───── Excerpted text ─────
VR Gamification // WORKSHOP 3.2

The project ‘VR Gamification’ aims to speculate about the introduction of gamification of manual labor processes. The question is if we can enhance a real-world fabrication process by the introduction of a game-like reward or score system to become more efficient? Can we bring more a more attractive work environment to processes that used to be boring repetitive tasks before? The use of an industrial robotic arm enforces many aspects of fabrication as being more precise and less likely for failures. Can we safely collaborate within a cyber-physical environment by introducing steps in which a human decision, intuition, or creativity can still be beneficial?

Robotic Fabrication Setup

The fabrication process we want to explore is based on the robotic setup used within our group’s 3rd term Studio Project – Sandcast. The robotic arm is used to extract from a box with compressed sand and forms a negative space used as a concrete mold for architectural scale panels.

Figure 1: Robotic Setup – Sandcast of concrete panels

Concept

The concept is based on observations made throughout the fabrication process of the sandcasts. The current robotic setup tends to be relatively slow due to certain facts, like; air-pressure of the vacuum used to extract sand, the humidity of the sand to allow for steeper designs, speed of the robot to not clog the system. While when the extraction tool is handled manually the human has an almost unbeatable perception of the speed and allowance of extraction to make sure not to clog the system.

Figure 2: Fabrication Setup – Collaborative approach

The idea is to do the roughening part (roughening = the removing of most of the sand before the final finishing) of the excavation by hand and use the robot only for the precise placement of contours and patterns which will be visible on the concrete panels once. This Sandcast project is ongoing and those roughening jobs need to be done for the fabrication of the prototypes in any case. Why not make the process fun and enjoyable? We came up with the idea to replace the robot with an baby elephant in an low poly game environment.

Figure 3: Virtual Replacement of the industrial robotic arm – a low-poly baby elephant

Virtual Environment

The low poly game is composed in Unity 3D. Besides some free accessible assets, like the rigged low-poly model of the elephant, the virtual environment is an arrangement of 3D assets partly prepared in Rhino 3D.

Figure 4: Virtual Environment

Besides the use of the HTC Vive Headset, a custom tool-handle was 3D-printed to allow the attachment of an HTC Vive Tracker to interact in-game.

Figure 5: VR Headset – VR Controller – VR Tracker-with-3D-printed-attachment

First Iteration

The goal within the first iteration of the game was driven by the idea to completely detach the fabrication process and the virtual reality game. Instead of the bed of sand in front of you you would see a baby elephant and instead of extracting something you have to follow the elephants trunk to feed the baby elephant.
─────
[Goal 1]
In the VR gamification write-up, which software was used to build the low-poly game?
[Goal 2]
Take the VR gamification write-up further, picking up right after its final sentence about feeding the baby elephant.
───── Dataset extract ─────
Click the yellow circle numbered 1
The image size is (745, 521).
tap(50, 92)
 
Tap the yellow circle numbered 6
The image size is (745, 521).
─────
[Expected answer 1]
Unity 3D

[Expected answer 2]
Figure 6: First concept  – Baby elephant feeding

Final Game

The second iteration was more related to the excavation process but reinterpreted within the same virtual space. We introduced a physics engine within the game, imitating the extraction and the potential behavior of the deformation of the sand. After pressing the in-game button peanuts are dropped into a box with the negative shape of a potential concrete panel.

Figure 7: Physics engine – Peanuts

The new goal is to excavate all the peanuts with the elephant’s trunk and entirely clear out the box to reveal the shape underneath. As this process is more closely attached to the physical process of extraction, an interesting observation is, that the sand and strength needed to collect it is acting like physical feedback comparable, for example, to a pneumatic chair for racing-games simulating the movement of a car.

Figure 8: VR Setup – HTC VIVE

Conclusion

Even if the story of the second iteration of the game is closer to the fabrication process, the outcome is not yet comparable to the robotic opponent’s excavation precision. Another interesting approach for further development would be to bring in the time needed to clear an area with our excavation tool compared to the time inside of the game to clear the same area of peanuts, as this is right now not calibrated. Another interesting aspect of gamification is the development of an in-game reward system to keep the interest on continuing for a longer time, like to achieve certain goals, to include a scoreboard, etc.

Figure 9: Comparison: Virtual vs. Reality

This one-week-long experiment and in-depth introduction to Unity allowed us to broaden the spectrum of ideas on where to apply VR, AR, and tracking of tools and robotic rigs within a fabrication environment. The fact of being able to precisely probe any object within the VR rig, have the system to self-correct, and kind of understand its own position in a loop of virtual-to-reality-to-virtual enables huge opportunities for the future.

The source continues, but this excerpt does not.